5 Feet of Fury

John McWhorter: “Stop Obsessing Over Race and IQ”

But how? It’s fascinating.

Anyway, this piece is also fascinating if somewhat wrongheaded.

Telling people to “just stop talking about” subject X is a terrific way to provoke them to do the opposite.

Black American culture, for example, grew from implacably oppressive slavery followed by a Jim Crow hegemony that recapitulated slavery in essence. These were people living in what my linguist’s training reveals as a life bound in orality rather than literacy. To live restricted to casual speech rather than the artifice of writing creates a psychology ill equipped to score highly on the distinctly modern stunt known as the IQ test. Speech emphasizes immediate experience over the athletically hypothetical. In speech, one focuses on a sequence of events — one damned thing after another — rather than on layered particularities along the lines of “If it had . . . , then it would . . . ” The latter sort of mental work, which is what a psychometric test requires one to perform, can seem irrelevant to an oral culture unless it is absolutely necessary — which it rarely is, given the broad generalities that suffice for basic human thriving. (…)

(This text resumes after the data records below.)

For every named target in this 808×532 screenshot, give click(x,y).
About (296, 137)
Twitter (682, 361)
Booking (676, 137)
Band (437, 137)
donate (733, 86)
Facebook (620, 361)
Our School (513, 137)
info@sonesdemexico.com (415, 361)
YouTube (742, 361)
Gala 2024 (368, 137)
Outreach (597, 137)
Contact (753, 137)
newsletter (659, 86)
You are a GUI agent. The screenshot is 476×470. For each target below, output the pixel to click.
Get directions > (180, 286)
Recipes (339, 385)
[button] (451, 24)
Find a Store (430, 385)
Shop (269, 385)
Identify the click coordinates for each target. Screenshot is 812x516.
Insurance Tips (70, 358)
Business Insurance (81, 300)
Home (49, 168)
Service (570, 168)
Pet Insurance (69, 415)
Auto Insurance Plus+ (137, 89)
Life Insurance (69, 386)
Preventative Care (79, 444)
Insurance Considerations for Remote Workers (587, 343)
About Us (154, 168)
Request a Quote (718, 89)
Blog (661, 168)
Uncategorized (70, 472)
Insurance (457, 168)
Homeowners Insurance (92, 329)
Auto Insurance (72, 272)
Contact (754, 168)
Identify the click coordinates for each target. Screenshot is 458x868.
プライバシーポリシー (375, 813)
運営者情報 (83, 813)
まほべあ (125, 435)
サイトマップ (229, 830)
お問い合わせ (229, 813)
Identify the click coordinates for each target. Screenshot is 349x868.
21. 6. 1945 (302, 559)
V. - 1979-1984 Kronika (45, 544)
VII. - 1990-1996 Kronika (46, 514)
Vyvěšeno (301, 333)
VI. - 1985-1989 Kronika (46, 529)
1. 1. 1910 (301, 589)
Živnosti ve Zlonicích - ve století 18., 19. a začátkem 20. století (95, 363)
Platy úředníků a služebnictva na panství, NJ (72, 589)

McWhorter awkwardly sweeps past one obvious objection, with an unconvincing “nonetheless”:

[L]egions of whites in America have grown up in similar environments (as J. D. Vance’s Hillbilly Elegy eloquently testifies). The fact nonetheless remains that as a hopelessly nerdy kid, I was told warmly but firmly by older southern black relatives that I needed to stop thinking life was in “them books” — i.e., sources teaching me to look beyond my immediate experiences and ready intuitions. Given that these adults had grown up in an America that largely denied them quality schooling and restricted them to menial labor, it was hardly surprising that my geekiness did not strike them as useful or even congenial.

Can we go back to those “legions of whites” (i.e. gentiles, obviously) for just a sec, though?

Apparently not…

It also seems to me that if relying upon one’s “immediate experiences and ready intuitions” had in fact been a sound approach to survival, and later, prosperity, we would have heard far less about black crime/unwed pregnancy/unemployments rates all this time. (Imagine such a paradise…)

To put it bluntly, by blacks’ own admission/complaints, this approach apparently didn’t/doesn’t pay off, and might therefore be categorized as, dare I say it, “stupid.”

(Likewise the African-American glorification of church-going, which, while producing awe-inspiring music, doesn’t seem to have made a perceptible dent in their levels of income or incarceration…)

I’m reminded of those annoying (white) people who excuse their parents’/grandparents’ annoying and ultimately counterproductive financial habits with “Well, they grew up during the Great Depression.” Fine, but it has been over for 70 years, SO YOU CAN STOP WASHING OUT AND HOARDING THE EMPTY PLASTIC BREAD BAGS and other stupid, time- and energy-wasting behaviours poor people do that keep themselves poor.

Also, this is false:

Given a choice between history’s having produced Beethoven — or Ray Charles, or Hamilton — and its having produced penicillin, all would choose the latter.

McWhorter is fastidious about language, yet sloppily lets in this “all.”

Were you to ask any number of (high IQ) misanthropes, from Leopold and Loeb to various high ranking Nazis, many would reflexively pick Beethoven over penicillin (at least in drawing room debates, and presuming they were in robust health at the time.)

Faulkner let that attitude slip in a famous exchange.

It doesn’t matter whether or not Faulkner would “rob his mother” in real life; that this is his (and my) default, orientation indicates that McWhorter’s “all” is a lazy and delusional conclusion.

We may consider ourselves lucky that neither Faulkner nor I were/am in charge of public policy or have access to the launch codes for nuclear weapons.

But what if we were?

To presume we do not exist indicates a flaw in McWhorter’s overall worldview, and his understanding of human nature, that unfortunately casts doubts on the soundness of an otherwise worthy essay.